Weblog

Saturday, 07 November 2009

Thursday, 05 November 2009

  • Do you have a belief in...

    Haplotype, a poster on the one forum I sometimes visit, mixedasians.com, posted a factual observation. Before I go on about it, I'll just copy-and-paste the topic so other people can read it.


    Have people noticed that belonging to a particular religion means very different things, depending on where it is practiced?

    For example, being "Catholic" in most of the USA has strong ethnic affiliations, whether it is Mexican, Irish, or Italian. In some places, it is almost as exclusive as Judaism, and nobody is expected to convert into Catholicism. I live in Alabama, where there are no such ethnic communities, and becoming a Catholic is viewed as a personal choice that has nothing to do with ethnicity.

    In the South, "baptists" have a primarily white following, while in the North, "baptists" are primarily Korean.

    Buddhism as practiced in the USA consist mostly of white vegetarian types who insist that vegetarianism is "required", and that no idol worship exists whatsoever in Buddhism. It stands in contrast to Buddhism as practiced in Asia, where people readily worship statues, and people readily eat meat; only monks are expected to be vegetarians, and only during certain phases of their training. Buddhists in Asia are no more vegetarian than Catholics.

    Atheism as practiced in the Western world involves worship of environmentalism, evolutionary theory, individualism, or Ayn Rand; their assumptions are just as dogmatic as the Christians they oppose. In Asia, atheism means a more apathetic point of view, not caring about anything.

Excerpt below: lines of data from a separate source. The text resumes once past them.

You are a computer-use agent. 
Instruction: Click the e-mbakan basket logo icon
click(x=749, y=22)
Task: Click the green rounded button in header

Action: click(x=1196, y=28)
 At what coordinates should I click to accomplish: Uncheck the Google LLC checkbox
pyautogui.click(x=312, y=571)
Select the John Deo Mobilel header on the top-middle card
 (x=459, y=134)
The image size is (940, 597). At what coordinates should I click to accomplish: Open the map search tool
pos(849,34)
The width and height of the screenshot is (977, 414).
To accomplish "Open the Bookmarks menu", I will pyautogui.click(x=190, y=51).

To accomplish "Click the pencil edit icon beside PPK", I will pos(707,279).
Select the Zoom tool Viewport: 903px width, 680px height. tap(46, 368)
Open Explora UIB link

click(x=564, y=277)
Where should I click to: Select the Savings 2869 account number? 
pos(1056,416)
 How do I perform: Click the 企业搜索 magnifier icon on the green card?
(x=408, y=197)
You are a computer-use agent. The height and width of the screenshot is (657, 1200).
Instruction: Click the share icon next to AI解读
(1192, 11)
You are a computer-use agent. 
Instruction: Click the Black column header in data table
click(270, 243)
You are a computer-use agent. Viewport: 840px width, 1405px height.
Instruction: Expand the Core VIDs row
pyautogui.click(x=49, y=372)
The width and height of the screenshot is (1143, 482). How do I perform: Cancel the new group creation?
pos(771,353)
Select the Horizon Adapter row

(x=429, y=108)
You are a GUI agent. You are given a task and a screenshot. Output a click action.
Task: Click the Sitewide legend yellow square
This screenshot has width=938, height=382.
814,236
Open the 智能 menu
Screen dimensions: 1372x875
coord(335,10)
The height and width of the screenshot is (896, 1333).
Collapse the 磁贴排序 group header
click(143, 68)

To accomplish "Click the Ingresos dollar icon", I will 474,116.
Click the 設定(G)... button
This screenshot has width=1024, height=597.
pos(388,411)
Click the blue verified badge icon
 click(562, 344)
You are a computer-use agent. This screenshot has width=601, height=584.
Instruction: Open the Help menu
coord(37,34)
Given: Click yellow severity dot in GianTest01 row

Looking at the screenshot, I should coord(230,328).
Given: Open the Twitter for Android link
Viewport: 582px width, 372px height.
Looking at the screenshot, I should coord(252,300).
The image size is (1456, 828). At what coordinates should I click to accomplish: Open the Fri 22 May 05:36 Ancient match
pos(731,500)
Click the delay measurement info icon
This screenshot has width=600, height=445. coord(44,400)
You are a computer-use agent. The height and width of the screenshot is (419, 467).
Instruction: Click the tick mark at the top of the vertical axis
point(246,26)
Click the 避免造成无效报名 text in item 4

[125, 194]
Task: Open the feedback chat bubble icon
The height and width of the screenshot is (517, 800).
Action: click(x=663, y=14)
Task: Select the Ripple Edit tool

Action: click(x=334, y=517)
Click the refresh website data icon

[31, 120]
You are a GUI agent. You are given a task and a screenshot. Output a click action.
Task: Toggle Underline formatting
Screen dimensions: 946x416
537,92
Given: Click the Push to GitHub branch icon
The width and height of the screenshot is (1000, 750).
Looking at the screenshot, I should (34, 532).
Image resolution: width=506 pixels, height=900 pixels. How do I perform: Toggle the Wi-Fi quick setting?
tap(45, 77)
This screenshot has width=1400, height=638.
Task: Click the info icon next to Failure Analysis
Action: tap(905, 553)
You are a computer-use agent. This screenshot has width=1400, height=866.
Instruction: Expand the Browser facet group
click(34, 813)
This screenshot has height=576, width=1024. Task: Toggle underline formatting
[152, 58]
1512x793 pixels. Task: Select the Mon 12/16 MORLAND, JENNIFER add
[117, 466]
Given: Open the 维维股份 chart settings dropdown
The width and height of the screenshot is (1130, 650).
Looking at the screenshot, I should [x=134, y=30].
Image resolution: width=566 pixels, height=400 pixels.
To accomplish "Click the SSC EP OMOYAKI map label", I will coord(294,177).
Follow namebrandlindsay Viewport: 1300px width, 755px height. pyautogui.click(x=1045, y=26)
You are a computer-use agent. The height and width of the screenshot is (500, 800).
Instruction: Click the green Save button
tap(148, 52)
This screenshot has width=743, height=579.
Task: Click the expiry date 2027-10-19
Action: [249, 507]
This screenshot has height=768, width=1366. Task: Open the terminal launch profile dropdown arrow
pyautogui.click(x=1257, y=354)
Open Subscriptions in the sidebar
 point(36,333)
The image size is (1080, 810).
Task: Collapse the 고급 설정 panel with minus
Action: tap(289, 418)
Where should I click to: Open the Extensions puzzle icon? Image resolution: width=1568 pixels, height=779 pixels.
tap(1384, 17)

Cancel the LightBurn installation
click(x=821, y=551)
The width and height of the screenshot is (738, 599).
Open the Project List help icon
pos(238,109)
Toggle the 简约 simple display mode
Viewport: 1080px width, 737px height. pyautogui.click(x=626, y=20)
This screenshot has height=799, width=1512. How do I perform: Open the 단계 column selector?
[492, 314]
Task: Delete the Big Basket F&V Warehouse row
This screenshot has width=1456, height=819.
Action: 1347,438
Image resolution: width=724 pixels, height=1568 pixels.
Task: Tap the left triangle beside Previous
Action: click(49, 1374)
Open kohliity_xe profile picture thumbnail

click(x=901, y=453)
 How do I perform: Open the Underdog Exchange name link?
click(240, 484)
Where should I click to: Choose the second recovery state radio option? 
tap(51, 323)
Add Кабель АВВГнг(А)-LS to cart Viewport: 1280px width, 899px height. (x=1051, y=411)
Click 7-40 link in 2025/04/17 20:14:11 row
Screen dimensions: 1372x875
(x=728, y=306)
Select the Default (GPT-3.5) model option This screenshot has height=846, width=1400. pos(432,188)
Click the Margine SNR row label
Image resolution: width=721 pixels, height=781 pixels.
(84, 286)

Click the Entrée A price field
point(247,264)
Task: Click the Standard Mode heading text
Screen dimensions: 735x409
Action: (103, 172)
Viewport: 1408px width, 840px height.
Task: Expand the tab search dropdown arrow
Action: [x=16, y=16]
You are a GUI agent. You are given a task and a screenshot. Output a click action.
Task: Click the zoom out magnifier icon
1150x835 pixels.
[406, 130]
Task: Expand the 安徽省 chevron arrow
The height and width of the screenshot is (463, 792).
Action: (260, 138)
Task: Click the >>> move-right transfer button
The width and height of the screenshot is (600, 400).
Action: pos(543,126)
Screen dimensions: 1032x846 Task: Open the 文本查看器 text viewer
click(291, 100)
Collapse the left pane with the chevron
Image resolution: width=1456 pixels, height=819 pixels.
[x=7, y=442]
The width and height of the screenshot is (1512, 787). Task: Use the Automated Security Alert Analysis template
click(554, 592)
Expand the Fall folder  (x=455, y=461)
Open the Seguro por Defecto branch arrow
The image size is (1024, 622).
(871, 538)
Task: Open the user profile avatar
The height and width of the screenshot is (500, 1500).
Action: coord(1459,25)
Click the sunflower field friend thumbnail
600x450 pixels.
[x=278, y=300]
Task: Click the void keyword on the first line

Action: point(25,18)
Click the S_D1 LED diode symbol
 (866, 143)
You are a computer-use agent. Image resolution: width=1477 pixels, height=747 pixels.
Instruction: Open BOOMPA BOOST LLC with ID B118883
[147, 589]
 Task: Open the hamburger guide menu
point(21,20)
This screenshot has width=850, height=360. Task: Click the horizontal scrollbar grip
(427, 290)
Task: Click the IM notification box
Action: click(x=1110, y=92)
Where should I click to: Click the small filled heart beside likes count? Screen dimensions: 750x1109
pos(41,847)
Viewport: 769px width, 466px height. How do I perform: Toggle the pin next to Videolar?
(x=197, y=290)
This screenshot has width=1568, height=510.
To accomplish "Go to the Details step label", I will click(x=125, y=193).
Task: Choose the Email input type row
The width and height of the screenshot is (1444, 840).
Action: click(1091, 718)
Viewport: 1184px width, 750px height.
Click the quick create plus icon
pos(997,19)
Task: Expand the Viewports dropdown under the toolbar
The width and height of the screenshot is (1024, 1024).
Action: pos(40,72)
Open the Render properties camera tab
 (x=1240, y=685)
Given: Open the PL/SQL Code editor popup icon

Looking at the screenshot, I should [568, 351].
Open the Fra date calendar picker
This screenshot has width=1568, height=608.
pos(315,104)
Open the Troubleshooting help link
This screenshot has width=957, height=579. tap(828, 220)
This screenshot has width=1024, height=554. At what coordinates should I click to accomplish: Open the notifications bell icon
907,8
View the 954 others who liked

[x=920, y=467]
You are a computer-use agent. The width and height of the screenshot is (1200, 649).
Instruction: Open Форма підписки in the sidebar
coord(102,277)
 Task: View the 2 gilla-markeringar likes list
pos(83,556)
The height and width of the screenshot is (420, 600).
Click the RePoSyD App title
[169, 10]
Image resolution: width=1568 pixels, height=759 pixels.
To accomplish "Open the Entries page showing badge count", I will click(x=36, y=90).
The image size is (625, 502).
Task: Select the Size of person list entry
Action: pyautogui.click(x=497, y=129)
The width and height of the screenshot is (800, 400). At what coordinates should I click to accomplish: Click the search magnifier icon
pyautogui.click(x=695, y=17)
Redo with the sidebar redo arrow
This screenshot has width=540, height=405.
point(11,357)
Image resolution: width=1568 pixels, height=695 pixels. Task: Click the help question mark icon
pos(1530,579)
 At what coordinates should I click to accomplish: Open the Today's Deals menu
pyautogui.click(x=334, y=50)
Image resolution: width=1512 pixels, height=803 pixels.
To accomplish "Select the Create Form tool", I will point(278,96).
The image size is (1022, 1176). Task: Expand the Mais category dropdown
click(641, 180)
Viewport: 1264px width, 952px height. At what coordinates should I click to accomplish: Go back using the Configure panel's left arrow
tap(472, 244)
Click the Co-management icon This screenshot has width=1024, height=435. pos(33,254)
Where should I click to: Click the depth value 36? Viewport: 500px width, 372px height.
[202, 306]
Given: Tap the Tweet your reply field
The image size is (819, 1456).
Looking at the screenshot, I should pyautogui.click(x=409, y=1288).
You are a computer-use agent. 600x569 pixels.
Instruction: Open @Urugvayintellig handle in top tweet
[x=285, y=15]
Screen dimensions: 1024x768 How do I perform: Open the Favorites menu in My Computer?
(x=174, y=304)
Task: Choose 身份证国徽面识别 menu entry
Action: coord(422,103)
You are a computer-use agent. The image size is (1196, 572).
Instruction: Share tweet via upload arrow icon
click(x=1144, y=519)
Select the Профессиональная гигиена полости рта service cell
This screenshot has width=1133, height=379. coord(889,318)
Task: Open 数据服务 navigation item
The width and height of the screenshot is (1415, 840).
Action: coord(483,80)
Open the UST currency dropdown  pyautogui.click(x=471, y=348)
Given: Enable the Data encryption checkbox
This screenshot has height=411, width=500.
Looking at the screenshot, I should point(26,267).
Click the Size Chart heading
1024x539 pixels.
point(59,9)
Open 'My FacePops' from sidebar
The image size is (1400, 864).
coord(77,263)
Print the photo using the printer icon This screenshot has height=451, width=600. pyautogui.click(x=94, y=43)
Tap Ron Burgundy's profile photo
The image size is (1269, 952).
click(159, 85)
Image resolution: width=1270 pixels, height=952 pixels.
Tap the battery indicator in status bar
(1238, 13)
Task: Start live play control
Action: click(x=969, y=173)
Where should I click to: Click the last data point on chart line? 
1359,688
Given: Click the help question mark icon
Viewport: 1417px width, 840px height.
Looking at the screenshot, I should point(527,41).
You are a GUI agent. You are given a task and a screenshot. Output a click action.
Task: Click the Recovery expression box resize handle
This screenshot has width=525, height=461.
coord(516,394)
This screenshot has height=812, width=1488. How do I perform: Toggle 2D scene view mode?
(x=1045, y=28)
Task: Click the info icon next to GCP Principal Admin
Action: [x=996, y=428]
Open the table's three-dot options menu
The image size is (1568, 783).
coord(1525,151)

    While there are more than a few generalities here, the above is suitable to describe a few characteristics of belief in society, particularly western and asian societies. Atheism in particular isn't as interesting in Asia, because it's not characterized by a series of logical disproofs of religion. Instead, the topic of religion doesn't come up at all. In fact, whether It, or god or whatever, exists or doesn't, because of apathy itself, isn't really introduced into discussion or serious debate. Over here in Korea most everyone is Christian, so I'm excepting Korea from my observation.
    My personal belief may be odd, however.
    Religion as it were came into existence as a form of 'mental play' that grew and grew, and in its growth it introduced to humanity a slew of ideas to contemplate and become in other general ways, smarter. (For that matter, Plato was taken by the world of the spheres) It was, in other words, the natural consequence of becoming able to think. You could say that religion, if not the celestial orbs, was intelligently designed by its creators. WE ARE GOD - now to continue...
    In my consideration of the topic, religion was the first or one of the first ways in which humanity started to conceive of and juggle a great variety of issues which were quite mysterious back in the day, and it would be unsympathetic to call religion barbarous or the like, just because it was born from our initial eons.
    As far as creation stories go, let's look at em' like this:
    And God accomplished this deed, and it was good. (end)
    Ok sure.
    So one day, a big old giant gets mad on the planet cthultu. To extinguish his anger, like others of his race, he rolls up a ball of dirt. Keep in mind this giant is huge, really big: much larger than our tiny blue dot. When there's a nice ball of mud and rock comfortably rolled up in his hand, he flings it into the cosmos and laughs wickedly. The ball of rock meanders aimlessly in the universe until it reaches the milky way. After traveling for some time like a lost child without a brain, it starts rotating gently and constantly at a set speed, and it also starts circling a much larger fiery orb. Having started this cycle, it can't stop (Gravity's a bitch!). It's stuck in the process of creation therewith, and life starts to spring out of the dirt. The water has stopped sloshing around so randomly on the surface of the giant's ball of mud, and has settled around an elevated piece of land dubbed Pangaea.
    Creation in a nutshell. In all honestly, it was all probably much simpler. The idea of a giant 'laughing wickedly' screams of lore and it adds an unnecessary human element to the charade of being. But would we listen to the truth inherent in boundless chaos? Naturally, if there's laughter, wickedness, goodness, or other loftier associations like purity to accompany the story, the result would be that the listeners would be more greatly engaged, and thus they might start believing what they hear. Now ain't that the truth? Or am I going to hell for my evil machination?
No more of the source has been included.